Ein König, dessen Land weder Klage noch Weh kennt, Seit er die Herrschaft angetreten.

Komm mit mir, Connla,

Du, dessen Nacken wie Milch und Blut, du mit dem Flammengelock!

Die goldblonde Krone, die über deinem rosigen Antlitz schimmert,

Sie wird das Zeichen deiner Königswürde sein.

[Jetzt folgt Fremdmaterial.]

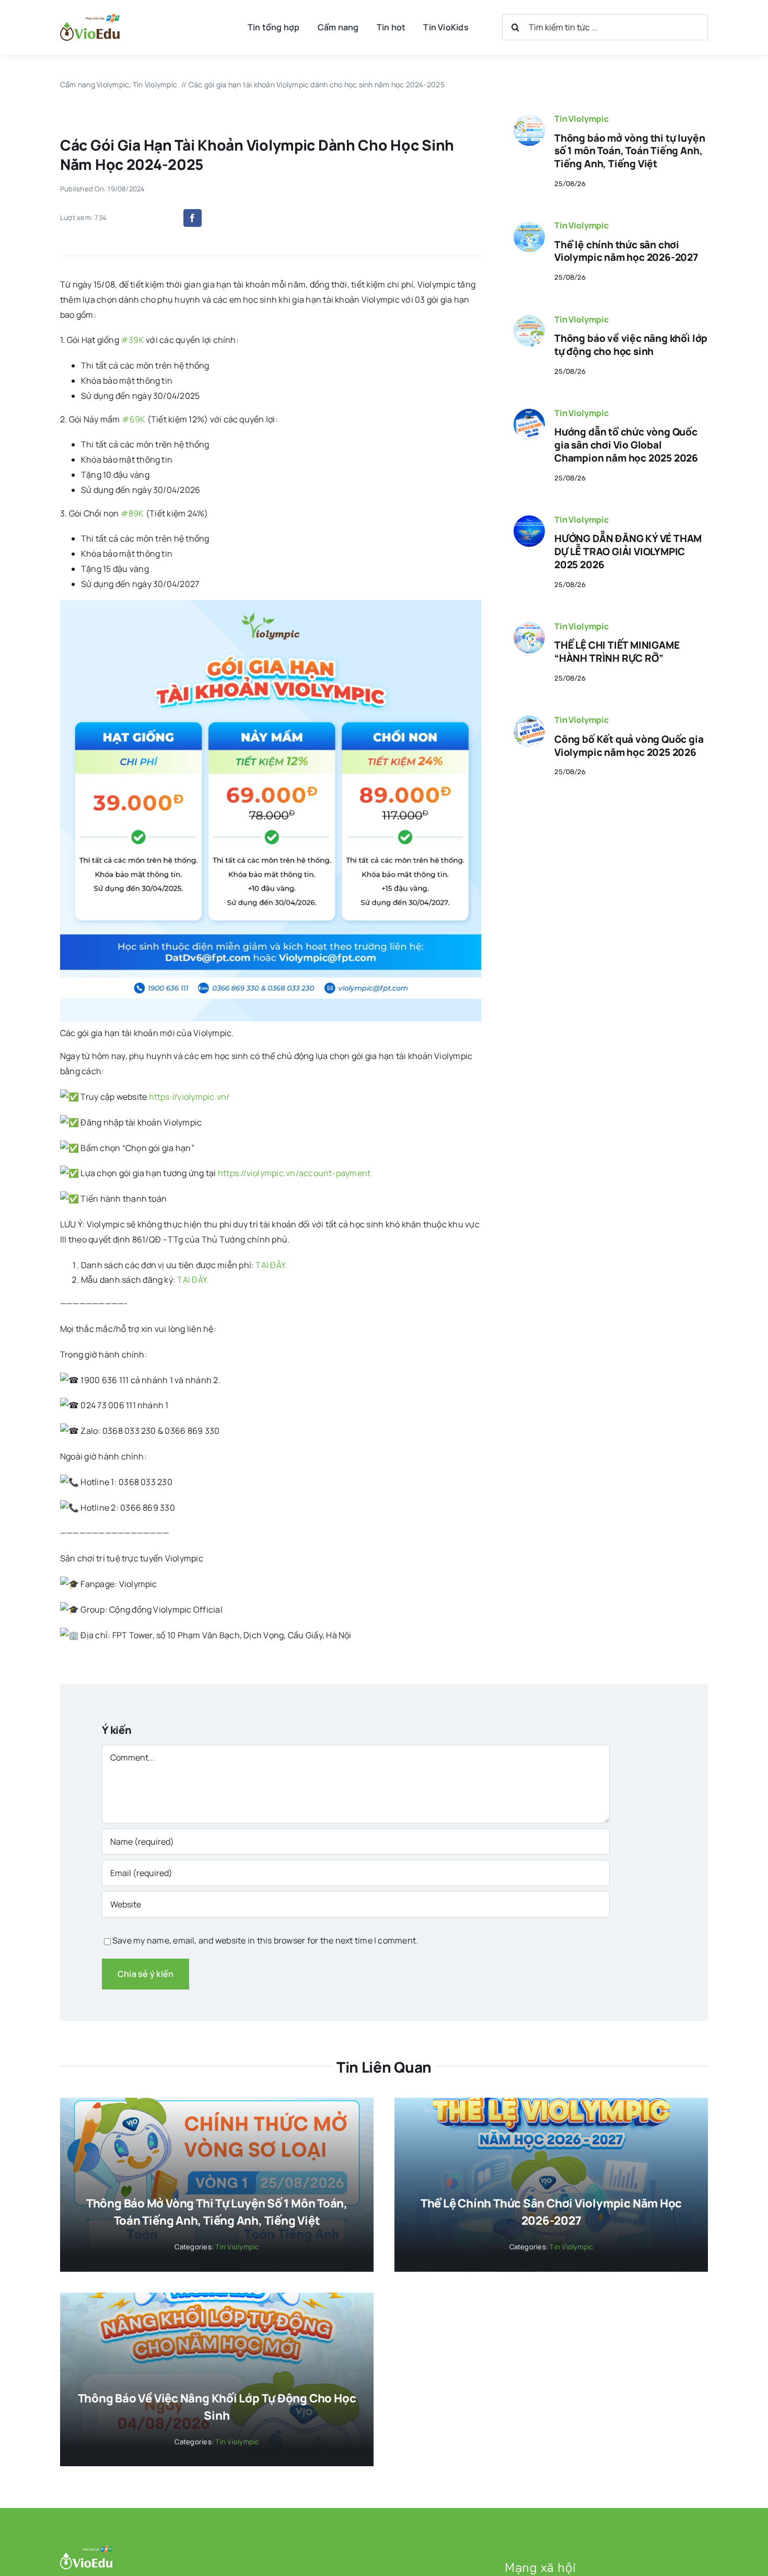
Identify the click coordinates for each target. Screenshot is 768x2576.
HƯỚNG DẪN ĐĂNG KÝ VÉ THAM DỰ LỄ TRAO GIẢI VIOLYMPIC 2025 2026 (628, 551)
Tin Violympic (581, 118)
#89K (132, 513)
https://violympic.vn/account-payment (294, 1173)
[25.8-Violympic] (529, 118)
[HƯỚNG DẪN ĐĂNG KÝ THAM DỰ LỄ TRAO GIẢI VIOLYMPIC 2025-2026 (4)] (529, 519)
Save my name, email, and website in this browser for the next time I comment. (265, 1940)
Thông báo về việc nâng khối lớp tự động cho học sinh (630, 344)
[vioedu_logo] (90, 18)
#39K (131, 340)
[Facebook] (192, 217)
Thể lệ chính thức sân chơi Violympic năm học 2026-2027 (626, 251)
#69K (134, 419)
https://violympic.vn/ (189, 1096)
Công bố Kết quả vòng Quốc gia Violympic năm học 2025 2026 (629, 745)
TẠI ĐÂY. (270, 1265)
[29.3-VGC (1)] (529, 413)
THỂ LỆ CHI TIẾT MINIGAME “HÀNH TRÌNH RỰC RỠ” (616, 651)
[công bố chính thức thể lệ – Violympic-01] (529, 225)
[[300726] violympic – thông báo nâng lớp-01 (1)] (529, 319)
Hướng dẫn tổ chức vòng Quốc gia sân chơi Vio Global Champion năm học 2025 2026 (626, 444)
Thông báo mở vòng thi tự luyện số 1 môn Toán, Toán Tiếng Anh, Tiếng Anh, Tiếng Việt (629, 150)
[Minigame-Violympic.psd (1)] (529, 626)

Wenn du mir folgst, so wird die Jugendfrische und Schönheit deiner Gestalt bis in Ewigkeit niemals dahinwelken.«

Da sprach Conn zu seinem Druiden Corann - es hörten nämlich alle, was das Weib sprach, obzwar sie niemand sehen konnte.

»Ich bitte dich, Corann, Sangeskundiger, Künstereicher! Schwere Not ist über mich gekommen, gegen die mein Wissen und meine Macht nichts vermögen.

Seit ich die Herrschaft ergriffen, hatte ich keinen so schweren Strauß auszufechten wie diesen.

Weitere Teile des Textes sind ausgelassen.